В букваре он напишет про маму! Про блики на раме.

И не будет бедлама. Рекламы. И срама на сраме.

И не надо к добру пришивать никогда кулаки.

Заживём по-людски!

Моряки, рыбаки, что на Волге.

И пусть – Горький Максим. И пусть будет Прилепин Захар!

И пускай человек – это мудро! Вселенски! И гордо!

И на Данко пусть мода. И на Карамазова мода

на того, кто Алёша, ему-то, действительно, орден.

Или всё же я брежу?

Горячка? Ангина ли? Жар?

В «Зимней вишне» пожар. Убивают. И гибнут. И чахнут.

Всюду взятки берут. Любодействуют. Грабят народ.

Замурованный вопль мой – в пласты, в поднебесье и в шахту.

И никто не услышит. Никто не поймёт. Даже тот,

Кто понять меня должен? А кости мои – тоже глина,

даже мускулы – глина. Хребет мой. И мой Прометей.

Если сверху смотреть:

что травинка, что я, что рябина.

Я хотела кричать. Но – горячка. И, всё же, ангина.

Пульс – за сто.

Крик – за двести.

А стих – моя мина.

Подорвусь.

Разметаюсь.

На личной я мине своей…

***

Мир на плечах атлантов, Шекспира и Данте.

Мир на плечах – «Серебряного века».

Мускулистого, крепкого, он так громаден,

мы, поэты, опёрлись на крепь перекладин,

на дощатые высверки рваного снега!

И подумали: «Вот оно, наше! Хватайте!

Поглощайте их книжек топлёное масло,

режьте вены о «Краткие тезисы» Канта,

умирайте в их музыку, пение, краски…»

Эти крепкие плечи – метафоры печи.

В них сгорим, в них мы пеплами станем отныне,

опираясь на вечность, на звёздность, на млечность,

на Цветаевой сладко-лимонные речи,

она сердце твоё, не спросив тебя, вынет!

И отречься нельзя, ибо камены плечи.

И от Бродского не откреститься. Врастаем

мы в Васильевский остров во штормы, во шрамы,

и куда б ни стремились – там крылья, там стаи,

мы увитые ими тугими мирами

и космической россыпью, дыма клубами,

их грехами, ошибками, небом. Цунами!

Выторнаженны. Взвихренны. Господи, дай мне

не сплетаться с чужими благими глотками,

припадая к источнику!

К песням кровавым –

сердца сгусткам. И к плачам, и к стонам, и воплям.

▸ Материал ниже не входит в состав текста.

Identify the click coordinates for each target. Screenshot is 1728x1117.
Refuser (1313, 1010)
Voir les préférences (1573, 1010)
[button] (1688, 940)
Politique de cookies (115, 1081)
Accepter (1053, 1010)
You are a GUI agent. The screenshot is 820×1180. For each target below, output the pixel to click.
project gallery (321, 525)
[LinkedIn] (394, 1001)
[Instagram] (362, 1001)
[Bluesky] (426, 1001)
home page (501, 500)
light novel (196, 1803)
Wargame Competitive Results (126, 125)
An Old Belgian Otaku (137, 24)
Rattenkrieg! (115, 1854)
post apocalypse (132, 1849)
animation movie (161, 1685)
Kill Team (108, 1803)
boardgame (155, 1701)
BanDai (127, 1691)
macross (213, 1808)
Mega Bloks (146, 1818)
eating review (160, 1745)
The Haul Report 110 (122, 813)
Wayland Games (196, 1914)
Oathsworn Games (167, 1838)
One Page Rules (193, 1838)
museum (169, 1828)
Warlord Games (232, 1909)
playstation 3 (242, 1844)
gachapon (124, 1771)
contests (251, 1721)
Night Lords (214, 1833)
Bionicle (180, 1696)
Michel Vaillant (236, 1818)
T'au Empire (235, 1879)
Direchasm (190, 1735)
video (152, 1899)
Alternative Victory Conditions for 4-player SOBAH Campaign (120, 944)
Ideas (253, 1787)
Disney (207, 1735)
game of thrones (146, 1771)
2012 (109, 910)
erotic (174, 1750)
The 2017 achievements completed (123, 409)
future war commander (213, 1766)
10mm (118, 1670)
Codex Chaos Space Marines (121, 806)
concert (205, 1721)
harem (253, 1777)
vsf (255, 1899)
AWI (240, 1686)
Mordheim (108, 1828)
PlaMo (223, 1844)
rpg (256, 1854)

Не нужны мне чужие касания, локти,

даже Божии гвозди ни слева, ни справа.

Мне достаточно игл, и шипов, и булавок

тех, что в спину мои современники ввинтят.

По-совиному глухо,

орлиному остро,

по-акульи – что клинья!

Всё равно я пребуду теплом в чистых правдах,

все равно я восстану и светом, и солнцем,

даже если я выгрызу в ваших ландшафтах

инфракрасный распад –

этот каверзный стронций.

Но я рада, что не продалась за червонцы!

Не уехала жить ни в Чикаго, ни в Осло

не оставила русские прялки и кросна,

чтоб на этих плечах быть атлантов, бореев,

чтоб на этих прясть мускулах русских Гераклов!

Ваши пули пускай в моё сердце дозреют

полем маков!

Дослагать «Жития» и мне Плачи доплакать.

И ещё мне вывешивать русские флаги!

И ещё дорифмовывать русские саги!

И ещё верной быть, в школе данной, в отваге

моей детской      присяге.

***

Никогда не случится такого, чтобы в мою честь играли скрипки,

чтобы рыдали, заливались от радости слезами, растекались в улыбки.

Воскресали звуками, восходили нотами, особенно это тягучее, дзинькающее «ля».

Можно петь для бабочки с тонкими крыльями.

Можно для неба.

Можно для моря.

Для тебя, земля!

И ещё я хочу, чтобы были люди рядом. Друзья.

Бывшие, нынешние, настоящие. Где-то рядом, порхающая, я.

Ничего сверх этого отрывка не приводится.